Cryptocurrency trading has been trending for quite some time. However, what most ads don’t say is that there is no free lunch. If you’re not careful, you can easily lose money on fees and payments you’ve never heard of.
Crypto exchanges, popular platforms through which users perform actions such as staking, buying and selling, do not offer free services. Here are some of the different fees you may incur when using any of these platforms.
1. Maker and Taker Fees
Manufacturer charges apply when you place an order that has not yet been fulfilled. Usually this means more money for the exchange because instead of removing an order from the book by buying it at that price, you placed a new order in addition to the orders already in place. Basically, you didn’t put more money into the crypto exchange because you’re another person looking to buy, but because you created the order, rather than just buying assets that are already for sale.
A taker fee is charged when someone removes an order from the book. This happens when you buy an asset at a price that is already available on the exchange, rather than creating a new order at a price that differs from current market prices. The difference with a making order is that the taking order takes cash off the books without delivering anything new, so the exchange’s net profit is lower than if you had placed a new order at a price that is currently unavailable.

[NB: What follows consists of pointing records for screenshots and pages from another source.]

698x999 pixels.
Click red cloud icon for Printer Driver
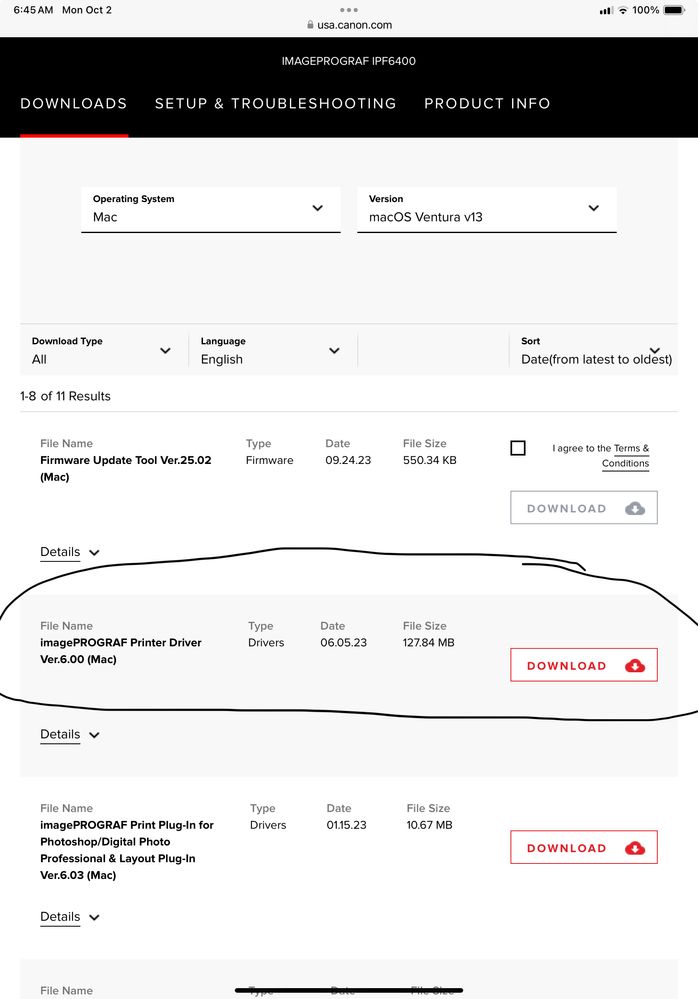point(635,666)
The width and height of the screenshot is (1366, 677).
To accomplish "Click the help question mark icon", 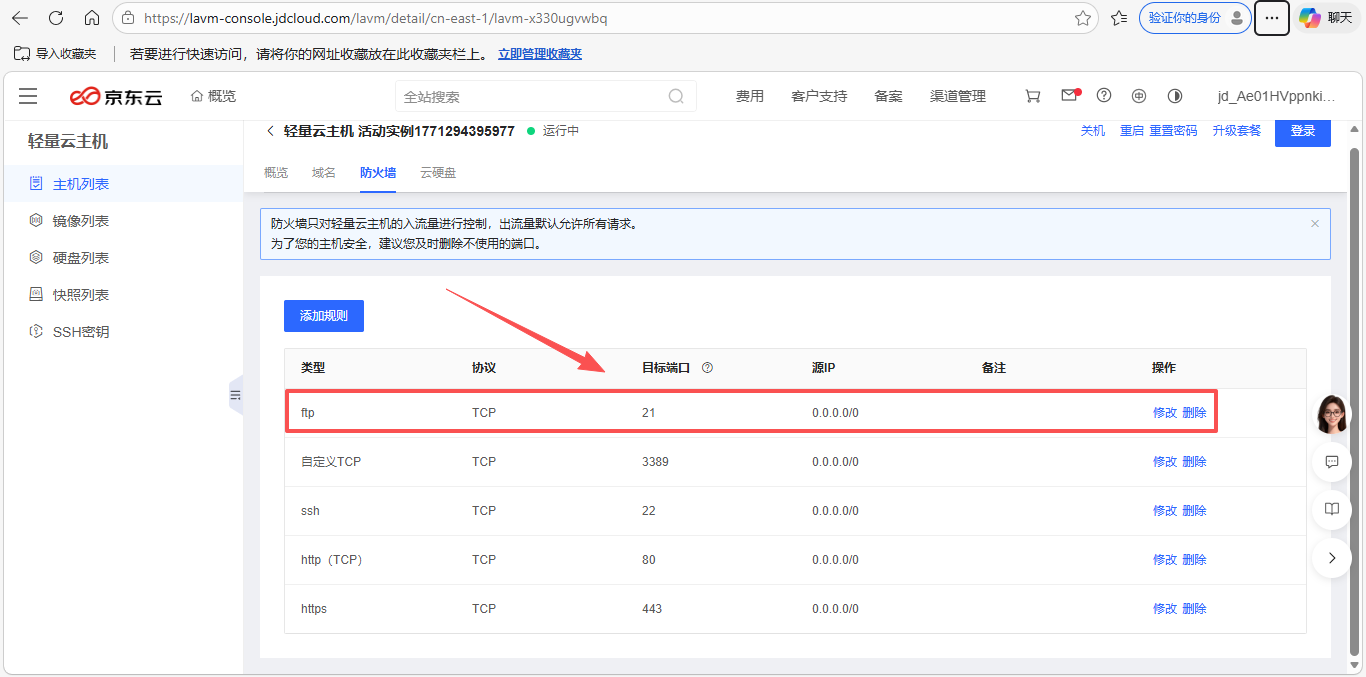I will coord(1104,96).
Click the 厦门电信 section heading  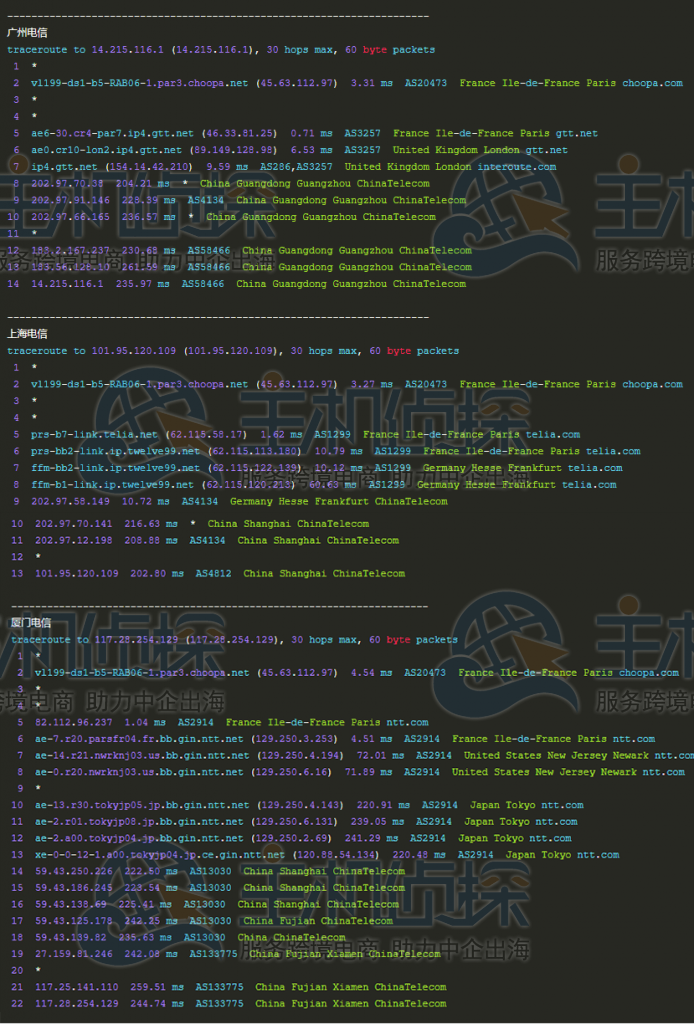(x=27, y=623)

Some crypto exchanges charge no fees or lower maker fees to entice users to put money on the books because that’s how they make their profits.
2. Divide the costs
Exchanges that do not charge maker-taker fees may charge spread fees, which are determined by calculating the difference between the costs of different tokens. Depending on the tokens you are buying or selling, the spread fee refers to the amount you paid to buy or sell that particular token. Average spreads vary from exchange to exchange, but are generally around 0.5%. Although not very common, there are exchanges that charge maker, taker, and spread fees. Take the time to read the fine print and avoid exchanges that charge all three fees. Trading volume is one way to reduce fees. The lower the fees, the more your volume increases.
3. Gas costs
Gas fees are the transaction fees you pay to miners of a blockchain protocol to have your transactions included in the block. The “gas tax” system works according to a typical supply and demand mechanism. This makes it easy for miners to charge higher fees when more transactions are requested and to process transactions that pay higher fees faster and more efficiently.
Different blockchains charge different amounts as gas fees. Besides the Ethereum blockchain, other blockchains like Avalanche and Solana also charge significantly lower gas fees than what you would pay on the Ethereum blockchain. So you should choose a blockchain that charges reasonable fees. Digital wallets like MetaMask also allow users to interact directly with the Ethereum network and decide for themselves how much gas they want to pay.
4. Deposit and withdrawal fees
If you buy cryptocurrency on an exchange or borrow it from a crypto lending platform, or if you have accumulated a certain amount on a crypto platform, you may want to withdraw it at some point . Even if it’s your money, you can’t withdraw it for free. Most crypto exchanges charge fees for withdrawals. The amount of the withdrawal fee depends on the specific coin you are withdrawing and the size of your withdrawal.
Although rare, some exchanges may charge a fee for depositing cryptocurrencies into an account with them. The fees probably depend on the type of deposit.
Also note that some exchanges do not charge withdrawal fees for less popular or less valuable coins. Take the time to check if the coin you want to withdraw has a fee before you move your funds.
5. Staking Fees
Staking, where you deposit some of your money as collateral for the Proof of Stake or Proof of Delegated Stake and thus generate passive income, has become very popular. However, this service comes at a cost. The fees are deducted from your wagering rewards or earnings and not as an additional fee that you have to pay. Fees are almost always the same across the entire market, but may vary slightly on some exchanges like Binance which do not charge any fees.
Conclusion
Before starting to trade, any potential crypto trader or investor should carefully research the different types of fees. Take the time to do your research and save a significant amount of money by knowing which platforms offer the friendliest fees or none at all.
Tom is a longtime freelance writer specializing in the blockchain and cryptocurrency niche. He is a crypto enthusiast with over 10 years of experience in content creation, blogging and SEO. He believes that to improve our world, we must invest in incorruptible products and processes, of which Bitcoin and other cryptocurrencies are a good example.